* [TO DO]: Word for word, retype the first line of the records and every following line through the one containing "Task: Click the Por column header".

'''

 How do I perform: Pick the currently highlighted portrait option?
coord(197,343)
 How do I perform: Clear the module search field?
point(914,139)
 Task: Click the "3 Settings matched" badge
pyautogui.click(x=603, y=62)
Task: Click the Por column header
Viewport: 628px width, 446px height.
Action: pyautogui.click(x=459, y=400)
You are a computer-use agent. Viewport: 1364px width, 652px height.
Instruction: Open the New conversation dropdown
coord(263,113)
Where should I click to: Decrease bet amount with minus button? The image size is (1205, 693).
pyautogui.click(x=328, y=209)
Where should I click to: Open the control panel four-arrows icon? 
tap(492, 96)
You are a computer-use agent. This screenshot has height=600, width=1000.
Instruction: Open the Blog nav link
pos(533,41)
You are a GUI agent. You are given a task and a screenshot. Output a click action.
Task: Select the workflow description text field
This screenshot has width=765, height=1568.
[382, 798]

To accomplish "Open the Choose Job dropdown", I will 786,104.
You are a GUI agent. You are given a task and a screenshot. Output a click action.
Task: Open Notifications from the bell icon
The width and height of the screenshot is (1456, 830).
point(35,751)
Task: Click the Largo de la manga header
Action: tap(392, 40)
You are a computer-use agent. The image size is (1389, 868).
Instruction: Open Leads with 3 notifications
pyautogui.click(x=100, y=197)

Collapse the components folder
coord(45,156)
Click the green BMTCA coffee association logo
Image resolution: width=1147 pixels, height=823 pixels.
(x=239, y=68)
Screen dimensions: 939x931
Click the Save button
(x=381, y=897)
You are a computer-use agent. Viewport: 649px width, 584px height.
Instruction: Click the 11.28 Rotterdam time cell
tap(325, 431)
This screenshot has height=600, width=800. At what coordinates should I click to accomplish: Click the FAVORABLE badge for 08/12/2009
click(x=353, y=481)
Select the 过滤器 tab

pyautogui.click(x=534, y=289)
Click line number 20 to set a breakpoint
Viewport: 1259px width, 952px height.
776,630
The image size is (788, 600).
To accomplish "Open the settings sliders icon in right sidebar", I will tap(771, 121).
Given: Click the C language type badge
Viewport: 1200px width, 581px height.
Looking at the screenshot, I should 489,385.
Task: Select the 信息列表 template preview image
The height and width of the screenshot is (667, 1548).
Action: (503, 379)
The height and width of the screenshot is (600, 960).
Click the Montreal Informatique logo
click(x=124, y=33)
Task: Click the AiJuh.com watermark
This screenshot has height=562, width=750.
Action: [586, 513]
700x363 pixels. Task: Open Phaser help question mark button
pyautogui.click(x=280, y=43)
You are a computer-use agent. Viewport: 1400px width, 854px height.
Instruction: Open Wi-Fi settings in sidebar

'''

* [SOLUTION TO THIS EXERCISE]:
 How do I perform: Pick the currently highlighted portrait option?
coord(197,343)
 How do I perform: Clear the module search field?
point(914,139)
 Task: Click the "3 Settings matched" badge
pyautogui.click(x=603, y=62)
Task: Click the Por column header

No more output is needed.